「あの魔物と魔王を連れて、領地を占領し、女をはべらせ……これは明確に権力を欲している証左かと」

「うむ」

 国王は権力の象徴である王冠を被りなおした。グルーエルは続ける。

「陛下の臣民を奴隷として国を興し、魔王の力を復活させ、更には、あの怖ろしい魔物の力を使い、国を征服する心づもりに違いございません……」

「なんということだ……」

 悪意を振りまく者の眼は、他者の悪意を幻視するものだ。国王のなかでソラは、奴隷を使って国を破滅に追いやる悪魔と化した。

「こうなれば、勇者たちをぶつける他はあるまい」

「その通りかと存じます。勇者たちもあの後、訓練に励んでおるようです。彼らが力を合わせれば、あの魔物にも遅れを取らぬかと……」

「ふむ。
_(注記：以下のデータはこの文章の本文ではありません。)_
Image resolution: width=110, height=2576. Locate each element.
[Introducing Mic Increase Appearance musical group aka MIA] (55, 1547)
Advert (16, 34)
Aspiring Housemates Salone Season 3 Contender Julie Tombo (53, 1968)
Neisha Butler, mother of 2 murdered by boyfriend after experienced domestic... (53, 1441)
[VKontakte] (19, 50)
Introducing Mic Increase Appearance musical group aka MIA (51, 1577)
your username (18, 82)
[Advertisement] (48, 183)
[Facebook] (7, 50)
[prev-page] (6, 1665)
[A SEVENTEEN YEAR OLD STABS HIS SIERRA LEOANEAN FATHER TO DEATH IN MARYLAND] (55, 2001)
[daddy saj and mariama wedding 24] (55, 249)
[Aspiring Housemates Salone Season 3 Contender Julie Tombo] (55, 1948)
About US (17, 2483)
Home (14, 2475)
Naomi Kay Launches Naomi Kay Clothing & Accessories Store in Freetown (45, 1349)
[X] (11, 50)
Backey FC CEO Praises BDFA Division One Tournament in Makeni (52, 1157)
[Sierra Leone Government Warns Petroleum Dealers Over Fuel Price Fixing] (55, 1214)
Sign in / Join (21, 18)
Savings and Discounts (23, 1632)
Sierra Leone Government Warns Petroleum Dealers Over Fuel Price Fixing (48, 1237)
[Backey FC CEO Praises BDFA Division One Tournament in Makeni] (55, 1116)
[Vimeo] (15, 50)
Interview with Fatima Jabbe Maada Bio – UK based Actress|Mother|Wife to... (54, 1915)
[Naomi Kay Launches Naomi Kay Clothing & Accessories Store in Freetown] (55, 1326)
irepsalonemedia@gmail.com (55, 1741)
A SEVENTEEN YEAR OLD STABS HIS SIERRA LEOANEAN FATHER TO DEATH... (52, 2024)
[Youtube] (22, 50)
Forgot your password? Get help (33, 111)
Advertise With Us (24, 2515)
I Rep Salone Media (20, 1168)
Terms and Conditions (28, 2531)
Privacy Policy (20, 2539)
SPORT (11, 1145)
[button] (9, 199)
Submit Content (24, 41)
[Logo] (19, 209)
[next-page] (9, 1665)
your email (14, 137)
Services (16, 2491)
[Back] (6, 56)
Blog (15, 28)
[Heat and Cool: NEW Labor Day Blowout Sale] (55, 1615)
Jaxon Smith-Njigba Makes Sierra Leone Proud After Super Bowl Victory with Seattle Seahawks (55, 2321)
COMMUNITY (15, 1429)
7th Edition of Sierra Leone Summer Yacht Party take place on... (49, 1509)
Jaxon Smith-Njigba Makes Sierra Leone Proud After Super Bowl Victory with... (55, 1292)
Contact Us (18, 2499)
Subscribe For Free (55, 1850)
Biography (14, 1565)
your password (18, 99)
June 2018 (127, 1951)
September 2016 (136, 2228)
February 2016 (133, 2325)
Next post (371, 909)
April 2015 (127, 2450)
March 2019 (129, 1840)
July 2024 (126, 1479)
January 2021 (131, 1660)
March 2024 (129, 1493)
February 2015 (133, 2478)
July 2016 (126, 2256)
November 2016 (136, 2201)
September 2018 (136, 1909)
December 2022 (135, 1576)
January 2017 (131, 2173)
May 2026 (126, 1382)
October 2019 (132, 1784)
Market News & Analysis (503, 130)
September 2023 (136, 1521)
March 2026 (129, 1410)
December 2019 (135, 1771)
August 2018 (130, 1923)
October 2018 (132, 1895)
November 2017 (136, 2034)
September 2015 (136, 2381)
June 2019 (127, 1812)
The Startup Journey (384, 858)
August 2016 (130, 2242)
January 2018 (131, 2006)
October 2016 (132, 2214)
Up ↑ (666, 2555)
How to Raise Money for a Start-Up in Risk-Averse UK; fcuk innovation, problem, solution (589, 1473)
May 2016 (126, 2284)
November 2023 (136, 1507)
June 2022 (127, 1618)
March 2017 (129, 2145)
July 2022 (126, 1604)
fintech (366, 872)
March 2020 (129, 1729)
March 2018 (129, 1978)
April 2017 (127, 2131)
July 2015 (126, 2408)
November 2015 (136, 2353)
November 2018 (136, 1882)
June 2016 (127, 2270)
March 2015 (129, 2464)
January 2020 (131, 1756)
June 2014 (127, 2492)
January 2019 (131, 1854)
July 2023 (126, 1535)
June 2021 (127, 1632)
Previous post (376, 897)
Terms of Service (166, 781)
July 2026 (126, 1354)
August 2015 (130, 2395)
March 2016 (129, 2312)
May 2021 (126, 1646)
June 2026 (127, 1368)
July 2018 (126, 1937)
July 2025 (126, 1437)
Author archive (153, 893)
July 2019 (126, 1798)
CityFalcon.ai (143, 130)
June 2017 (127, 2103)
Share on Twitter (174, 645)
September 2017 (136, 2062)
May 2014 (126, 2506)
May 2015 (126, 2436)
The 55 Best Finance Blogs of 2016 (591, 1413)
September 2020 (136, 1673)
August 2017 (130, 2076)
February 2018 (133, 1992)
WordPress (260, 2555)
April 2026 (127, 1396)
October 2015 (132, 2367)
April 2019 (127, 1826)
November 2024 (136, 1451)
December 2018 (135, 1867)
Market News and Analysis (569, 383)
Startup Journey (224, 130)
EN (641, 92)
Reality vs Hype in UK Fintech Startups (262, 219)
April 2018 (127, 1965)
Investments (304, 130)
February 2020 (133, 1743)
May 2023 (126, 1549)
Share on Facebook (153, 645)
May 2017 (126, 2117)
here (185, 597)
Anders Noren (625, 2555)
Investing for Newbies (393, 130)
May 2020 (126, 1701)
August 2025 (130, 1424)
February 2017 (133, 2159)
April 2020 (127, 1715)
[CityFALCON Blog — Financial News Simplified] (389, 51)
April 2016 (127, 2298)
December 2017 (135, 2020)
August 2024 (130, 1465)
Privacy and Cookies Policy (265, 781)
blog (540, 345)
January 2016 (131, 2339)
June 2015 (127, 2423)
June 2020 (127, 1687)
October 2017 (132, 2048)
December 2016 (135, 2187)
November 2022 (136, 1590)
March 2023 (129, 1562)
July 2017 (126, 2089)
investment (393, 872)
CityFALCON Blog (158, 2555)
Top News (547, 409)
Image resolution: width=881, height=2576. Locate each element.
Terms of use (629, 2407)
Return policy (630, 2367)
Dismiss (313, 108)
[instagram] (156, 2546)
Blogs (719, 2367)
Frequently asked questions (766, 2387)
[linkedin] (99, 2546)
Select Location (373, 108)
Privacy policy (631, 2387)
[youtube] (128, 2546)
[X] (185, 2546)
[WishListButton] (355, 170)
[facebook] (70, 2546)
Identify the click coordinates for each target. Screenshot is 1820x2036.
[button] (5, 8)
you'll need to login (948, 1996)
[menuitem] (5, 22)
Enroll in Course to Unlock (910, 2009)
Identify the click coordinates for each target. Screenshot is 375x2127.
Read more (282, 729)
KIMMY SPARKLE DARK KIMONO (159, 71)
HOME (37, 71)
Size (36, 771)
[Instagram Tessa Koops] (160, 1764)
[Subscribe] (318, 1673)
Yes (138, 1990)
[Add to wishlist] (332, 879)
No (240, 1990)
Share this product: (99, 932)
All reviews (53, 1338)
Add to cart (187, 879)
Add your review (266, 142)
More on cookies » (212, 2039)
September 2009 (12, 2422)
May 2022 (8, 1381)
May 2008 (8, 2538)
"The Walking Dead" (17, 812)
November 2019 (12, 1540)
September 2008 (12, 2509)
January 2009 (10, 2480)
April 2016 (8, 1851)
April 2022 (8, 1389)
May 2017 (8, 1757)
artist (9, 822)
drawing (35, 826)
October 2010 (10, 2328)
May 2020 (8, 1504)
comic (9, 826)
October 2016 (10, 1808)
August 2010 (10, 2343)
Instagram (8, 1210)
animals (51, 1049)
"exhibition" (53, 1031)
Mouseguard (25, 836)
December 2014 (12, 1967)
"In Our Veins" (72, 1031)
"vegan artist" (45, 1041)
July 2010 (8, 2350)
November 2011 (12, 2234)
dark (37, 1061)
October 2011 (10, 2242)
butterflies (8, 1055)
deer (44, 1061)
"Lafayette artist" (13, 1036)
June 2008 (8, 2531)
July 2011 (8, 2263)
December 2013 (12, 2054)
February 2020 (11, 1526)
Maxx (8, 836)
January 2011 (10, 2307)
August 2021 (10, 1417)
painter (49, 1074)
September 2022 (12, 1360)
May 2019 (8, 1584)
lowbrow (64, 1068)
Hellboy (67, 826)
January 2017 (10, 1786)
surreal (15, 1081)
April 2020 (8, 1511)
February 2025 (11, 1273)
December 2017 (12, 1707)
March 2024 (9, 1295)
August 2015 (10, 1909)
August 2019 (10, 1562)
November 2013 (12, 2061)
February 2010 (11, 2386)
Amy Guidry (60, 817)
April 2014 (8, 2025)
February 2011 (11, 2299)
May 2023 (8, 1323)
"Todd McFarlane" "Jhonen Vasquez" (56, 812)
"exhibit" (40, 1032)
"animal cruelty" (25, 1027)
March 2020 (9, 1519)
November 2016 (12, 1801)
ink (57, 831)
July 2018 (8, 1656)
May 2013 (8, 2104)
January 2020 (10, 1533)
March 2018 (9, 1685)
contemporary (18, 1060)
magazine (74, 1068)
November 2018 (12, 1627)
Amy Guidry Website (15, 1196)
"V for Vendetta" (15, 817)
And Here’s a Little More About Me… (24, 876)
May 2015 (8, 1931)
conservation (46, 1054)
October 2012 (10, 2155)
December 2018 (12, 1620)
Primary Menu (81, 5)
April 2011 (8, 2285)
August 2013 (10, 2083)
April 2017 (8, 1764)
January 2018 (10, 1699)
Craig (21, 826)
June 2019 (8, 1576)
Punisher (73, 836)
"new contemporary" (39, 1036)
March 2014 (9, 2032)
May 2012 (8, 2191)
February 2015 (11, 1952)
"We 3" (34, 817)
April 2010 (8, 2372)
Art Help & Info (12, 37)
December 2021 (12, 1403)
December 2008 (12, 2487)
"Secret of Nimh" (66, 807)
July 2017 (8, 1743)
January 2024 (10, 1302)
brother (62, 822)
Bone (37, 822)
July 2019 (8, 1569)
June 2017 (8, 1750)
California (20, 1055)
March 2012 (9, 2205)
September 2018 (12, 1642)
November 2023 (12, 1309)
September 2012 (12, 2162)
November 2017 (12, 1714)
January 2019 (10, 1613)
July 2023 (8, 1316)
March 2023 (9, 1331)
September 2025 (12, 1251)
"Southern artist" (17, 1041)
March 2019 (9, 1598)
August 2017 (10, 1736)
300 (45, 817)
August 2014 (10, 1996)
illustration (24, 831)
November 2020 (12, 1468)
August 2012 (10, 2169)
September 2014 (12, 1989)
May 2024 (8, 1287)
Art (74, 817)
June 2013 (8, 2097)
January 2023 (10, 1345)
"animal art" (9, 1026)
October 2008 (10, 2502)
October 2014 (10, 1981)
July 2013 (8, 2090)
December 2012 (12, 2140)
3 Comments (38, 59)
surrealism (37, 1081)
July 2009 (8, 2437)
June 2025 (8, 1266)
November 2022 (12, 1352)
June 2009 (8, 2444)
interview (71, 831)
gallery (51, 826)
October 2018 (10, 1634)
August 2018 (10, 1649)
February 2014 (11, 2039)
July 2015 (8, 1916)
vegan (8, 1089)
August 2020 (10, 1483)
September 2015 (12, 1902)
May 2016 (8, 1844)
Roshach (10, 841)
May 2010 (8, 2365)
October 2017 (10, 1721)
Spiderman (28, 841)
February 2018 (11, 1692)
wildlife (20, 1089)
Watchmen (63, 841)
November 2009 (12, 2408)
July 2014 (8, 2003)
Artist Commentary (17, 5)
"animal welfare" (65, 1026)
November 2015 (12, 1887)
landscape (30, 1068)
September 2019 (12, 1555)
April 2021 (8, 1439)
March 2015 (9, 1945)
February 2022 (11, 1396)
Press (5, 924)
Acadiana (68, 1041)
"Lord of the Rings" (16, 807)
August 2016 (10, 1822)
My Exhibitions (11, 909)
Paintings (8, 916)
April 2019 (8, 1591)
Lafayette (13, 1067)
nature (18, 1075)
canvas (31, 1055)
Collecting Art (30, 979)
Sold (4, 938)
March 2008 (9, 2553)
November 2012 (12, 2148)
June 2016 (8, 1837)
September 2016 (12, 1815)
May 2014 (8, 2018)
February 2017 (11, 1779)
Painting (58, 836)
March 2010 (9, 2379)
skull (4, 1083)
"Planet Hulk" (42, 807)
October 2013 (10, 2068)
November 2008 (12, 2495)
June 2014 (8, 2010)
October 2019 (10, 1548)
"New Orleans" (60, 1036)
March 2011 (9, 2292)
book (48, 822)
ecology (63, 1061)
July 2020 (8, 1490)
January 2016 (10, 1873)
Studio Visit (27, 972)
では早速ここに連れて参れ!」

 国王の頭の中では、あのSランクの魔物の姿が、まざまざと浮かび上がっていた。

「勇者たちであれば、必ずや……」

 国王は汗ばんだ手で、錫杖を握り直した。


  *  *  *


 王城から村に向けて、馬車が走っていた。乗っているのは勇者一行だ。

「あのよォ……」

 勇者パーティーの中でいちばん気の強い破壊神カンジ。しかしこの男らしくない不安げな表情で、彼は勇者アキラに尋ねた。

「あの魔物に、勝てると思うか?」

「そのために、僕らは訓練を積んできたんだ……」

 アキラは応える。しかしその言葉に、力強さはない。

 それよりは、悔しさがにじみ出ていた。ユニークスキルを持たないことで、国王から追放されたクズ、如月空。それが今や、魔王を超えるほどの怖ろしい魔物を使役する、おぞましい存在になって帰ってきた。

「勝てるさ……きっと……」

 覚悟だけでは、どうしても届かない存在があるという事実を、アキラは噛みしめていた。

 しかしそれ以上に悪意を募らせているのは、

「許さない……絶対に許さない……」

魔女ナナだ。《遠隔透視魔法》を使った際に、あの魔物から直接的な大ダメージを受けた唯一の存在。眼は未だ癒えておらず、黒い眼帯を巻いていた。

「あいつ……魔物を倒したら必ず殺す」

 そんな三人をどう宥めたらいいのか、必死で考えているのが聖女マイ。彼女自身は、ソラをどうこうするよりは、仲間の安全のことを考えていた。

「みなさん、落ち着いて対処しましょう。そうすれば……」

 マイの言葉は、誰にも届いてはいない。